▶ WHAT YOU HAVE TO DO
Write the listing out again, exactly as it reads below.

▶ DATA RECORDS
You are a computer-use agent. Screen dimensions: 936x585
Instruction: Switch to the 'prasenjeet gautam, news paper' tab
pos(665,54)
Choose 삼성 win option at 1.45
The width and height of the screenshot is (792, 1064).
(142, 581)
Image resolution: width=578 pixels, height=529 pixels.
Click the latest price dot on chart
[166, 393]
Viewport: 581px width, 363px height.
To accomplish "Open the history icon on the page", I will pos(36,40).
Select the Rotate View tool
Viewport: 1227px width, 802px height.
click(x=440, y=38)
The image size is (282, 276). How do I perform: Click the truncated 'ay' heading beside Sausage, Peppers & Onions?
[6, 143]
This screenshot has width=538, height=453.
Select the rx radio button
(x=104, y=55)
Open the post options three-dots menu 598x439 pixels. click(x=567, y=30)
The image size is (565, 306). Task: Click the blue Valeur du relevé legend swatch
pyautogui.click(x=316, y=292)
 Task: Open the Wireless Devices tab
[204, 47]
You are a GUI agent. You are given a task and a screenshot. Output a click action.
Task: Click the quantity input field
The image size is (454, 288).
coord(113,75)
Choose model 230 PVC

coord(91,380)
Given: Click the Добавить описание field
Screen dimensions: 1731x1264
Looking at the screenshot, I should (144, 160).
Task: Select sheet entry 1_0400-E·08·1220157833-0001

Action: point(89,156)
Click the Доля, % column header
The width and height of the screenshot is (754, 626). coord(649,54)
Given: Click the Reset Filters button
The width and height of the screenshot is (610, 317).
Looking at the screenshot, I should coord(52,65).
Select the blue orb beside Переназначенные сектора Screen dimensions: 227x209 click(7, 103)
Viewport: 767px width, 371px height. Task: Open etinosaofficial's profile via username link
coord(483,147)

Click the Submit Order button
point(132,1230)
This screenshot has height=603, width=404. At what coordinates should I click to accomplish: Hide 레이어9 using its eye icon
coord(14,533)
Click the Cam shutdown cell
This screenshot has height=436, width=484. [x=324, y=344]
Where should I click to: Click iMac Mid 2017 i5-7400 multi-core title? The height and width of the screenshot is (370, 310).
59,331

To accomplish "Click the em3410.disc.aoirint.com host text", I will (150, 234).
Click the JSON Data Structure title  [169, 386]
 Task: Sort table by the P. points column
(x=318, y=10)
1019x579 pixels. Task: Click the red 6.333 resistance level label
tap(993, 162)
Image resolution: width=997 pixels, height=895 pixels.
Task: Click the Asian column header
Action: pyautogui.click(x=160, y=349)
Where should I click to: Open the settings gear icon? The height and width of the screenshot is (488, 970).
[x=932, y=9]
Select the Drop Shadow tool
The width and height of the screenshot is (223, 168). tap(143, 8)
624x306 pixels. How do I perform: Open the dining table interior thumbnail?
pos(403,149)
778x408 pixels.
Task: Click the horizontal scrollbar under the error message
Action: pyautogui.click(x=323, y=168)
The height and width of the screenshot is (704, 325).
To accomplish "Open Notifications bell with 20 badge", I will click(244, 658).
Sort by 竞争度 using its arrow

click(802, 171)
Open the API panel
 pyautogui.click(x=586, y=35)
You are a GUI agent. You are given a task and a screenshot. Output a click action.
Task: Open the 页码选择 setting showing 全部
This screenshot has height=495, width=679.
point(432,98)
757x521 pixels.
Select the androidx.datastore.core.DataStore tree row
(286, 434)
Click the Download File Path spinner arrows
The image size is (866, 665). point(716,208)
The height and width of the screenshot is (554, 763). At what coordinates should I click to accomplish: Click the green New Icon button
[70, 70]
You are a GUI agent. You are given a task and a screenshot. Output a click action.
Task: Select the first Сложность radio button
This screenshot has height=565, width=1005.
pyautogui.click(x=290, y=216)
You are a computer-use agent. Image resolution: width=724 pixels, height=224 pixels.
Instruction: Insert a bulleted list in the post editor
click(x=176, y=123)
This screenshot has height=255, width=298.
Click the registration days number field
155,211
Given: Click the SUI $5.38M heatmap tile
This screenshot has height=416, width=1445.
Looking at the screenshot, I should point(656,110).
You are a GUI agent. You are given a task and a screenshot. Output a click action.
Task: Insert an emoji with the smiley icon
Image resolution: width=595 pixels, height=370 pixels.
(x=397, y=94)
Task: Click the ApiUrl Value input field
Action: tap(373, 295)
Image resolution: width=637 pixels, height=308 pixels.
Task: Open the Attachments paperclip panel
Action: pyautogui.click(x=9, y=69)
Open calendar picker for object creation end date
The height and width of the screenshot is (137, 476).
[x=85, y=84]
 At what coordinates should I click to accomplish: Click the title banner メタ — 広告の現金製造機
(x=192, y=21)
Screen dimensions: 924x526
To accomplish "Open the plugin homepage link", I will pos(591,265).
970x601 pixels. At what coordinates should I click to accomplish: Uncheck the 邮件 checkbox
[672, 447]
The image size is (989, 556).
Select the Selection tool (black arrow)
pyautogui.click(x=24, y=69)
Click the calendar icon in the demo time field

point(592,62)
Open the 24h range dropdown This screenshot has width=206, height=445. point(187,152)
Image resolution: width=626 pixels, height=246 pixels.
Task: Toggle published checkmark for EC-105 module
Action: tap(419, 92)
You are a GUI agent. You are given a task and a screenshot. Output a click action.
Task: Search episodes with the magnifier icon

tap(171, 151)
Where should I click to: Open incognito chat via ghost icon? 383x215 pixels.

▶ TASK ANSWER
You are a computer-use agent. Screen dimensions: 936x585
Instruction: Switch to the 'prasenjeet gautam, news paper' tab
pos(665,54)
Choose 삼성 win option at 1.45
The width and height of the screenshot is (792, 1064).
(142, 581)
Image resolution: width=578 pixels, height=529 pixels.
Click the latest price dot on chart
[166, 393]
Viewport: 581px width, 363px height.
To accomplish "Open the history icon on the page", I will pos(36,40).
Select the Rotate View tool
Viewport: 1227px width, 802px height.
click(x=440, y=38)
The image size is (282, 276). How do I perform: Click the truncated 'ay' heading beside Sausage, Peppers & Onions?
[6, 143]
This screenshot has width=538, height=453.
Select the rx radio button
(x=104, y=55)
Open the post options three-dots menu 598x439 pixels. click(x=567, y=30)
The image size is (565, 306). Task: Click the blue Valeur du relevé legend swatch
pyautogui.click(x=316, y=292)
 Task: Open the Wireless Devices tab
[204, 47]
You are a GUI agent. You are given a task and a screenshot. Output a click action.
Task: Click the quantity input field
The image size is (454, 288).
coord(113,75)
Choose model 230 PVC

coord(91,380)
Given: Click the Добавить описание field
Screen dimensions: 1731x1264
Looking at the screenshot, I should (144, 160).
Task: Select sheet entry 1_0400-E·08·1220157833-0001

Action: point(89,156)
Click the Доля, % column header
The width and height of the screenshot is (754, 626). coord(649,54)
Given: Click the Reset Filters button
The width and height of the screenshot is (610, 317).
Looking at the screenshot, I should coord(52,65).
Select the blue orb beside Переназначенные сектора Screen dimensions: 227x209 click(7, 103)
Viewport: 767px width, 371px height. Task: Open etinosaofficial's profile via username link
coord(483,147)

Click the Submit Order button
point(132,1230)
This screenshot has height=603, width=404. At what coordinates should I click to accomplish: Hide 레이어9 using its eye icon
coord(14,533)
Click the Cam shutdown cell
This screenshot has height=436, width=484. [x=324, y=344]
Where should I click to: Click iMac Mid 2017 i5-7400 multi-core title? The height and width of the screenshot is (370, 310).
59,331

To accomplish "Click the em3410.disc.aoirint.com host text", I will (150, 234).
Click the JSON Data Structure title  [169, 386]
 Task: Sort table by the P. points column
(x=318, y=10)
1019x579 pixels. Task: Click the red 6.333 resistance level label
tap(993, 162)
Image resolution: width=997 pixels, height=895 pixels.
Task: Click the Asian column header
Action: pyautogui.click(x=160, y=349)
Where should I click to: Open the settings gear icon? The height and width of the screenshot is (488, 970).
[x=932, y=9]
Select the Drop Shadow tool
The width and height of the screenshot is (223, 168). tap(143, 8)
624x306 pixels. How do I perform: Open the dining table interior thumbnail?
pos(403,149)
778x408 pixels.
Task: Click the horizontal scrollbar under the error message
Action: pyautogui.click(x=323, y=168)
The height and width of the screenshot is (704, 325).
To accomplish "Open Notifications bell with 20 badge", I will click(244, 658).
Sort by 竞争度 using its arrow

click(802, 171)
Open the API panel
 pyautogui.click(x=586, y=35)
You are a GUI agent. You are given a task and a screenshot. Output a click action.
Task: Open the 页码选择 setting showing 全部
This screenshot has height=495, width=679.
point(432,98)
757x521 pixels.
Select the androidx.datastore.core.DataStore tree row
(286, 434)
Click the Download File Path spinner arrows
The image size is (866, 665). point(716,208)
The height and width of the screenshot is (554, 763). At what coordinates should I click to accomplish: Click the green New Icon button
[70, 70]
You are a GUI agent. You are given a task and a screenshot. Output a click action.
Task: Select the first Сложность radio button
This screenshot has height=565, width=1005.
pyautogui.click(x=290, y=216)
You are a computer-use agent. Image resolution: width=724 pixels, height=224 pixels.
Instruction: Insert a bulleted list in the post editor
click(x=176, y=123)
This screenshot has height=255, width=298.
Click the registration days number field
155,211
Given: Click the SUI $5.38M heatmap tile
This screenshot has height=416, width=1445.
Looking at the screenshot, I should point(656,110).
You are a GUI agent. You are given a task and a screenshot. Output a click action.
Task: Insert an emoji with the smiley icon
Image resolution: width=595 pixels, height=370 pixels.
(x=397, y=94)
Task: Click the ApiUrl Value input field
Action: tap(373, 295)
Image resolution: width=637 pixels, height=308 pixels.
Task: Open the Attachments paperclip panel
Action: pyautogui.click(x=9, y=69)
Open calendar picker for object creation end date
The height and width of the screenshot is (137, 476).
[x=85, y=84]
 At what coordinates should I click to accomplish: Click the title banner メタ — 広告の現金製造機
(x=192, y=21)
Screen dimensions: 924x526
To accomplish "Open the plugin homepage link", I will pos(591,265).
970x601 pixels. At what coordinates should I click to accomplish: Uncheck the 邮件 checkbox
[672, 447]
The image size is (989, 556).
Select the Selection tool (black arrow)
pyautogui.click(x=24, y=69)
Click the calendar icon in the demo time field

point(592,62)
Open the 24h range dropdown This screenshot has width=206, height=445. point(187,152)
Image resolution: width=626 pixels, height=246 pixels.
Task: Toggle published checkmark for EC-105 module
Action: tap(419, 92)
You are a GUI agent. You are given a task and a screenshot. Output a click action.
Task: Search episodes with the magnifier icon

tap(171, 151)
Where should I click to: Open incognito chat via ghost icon? 383x215 pixels.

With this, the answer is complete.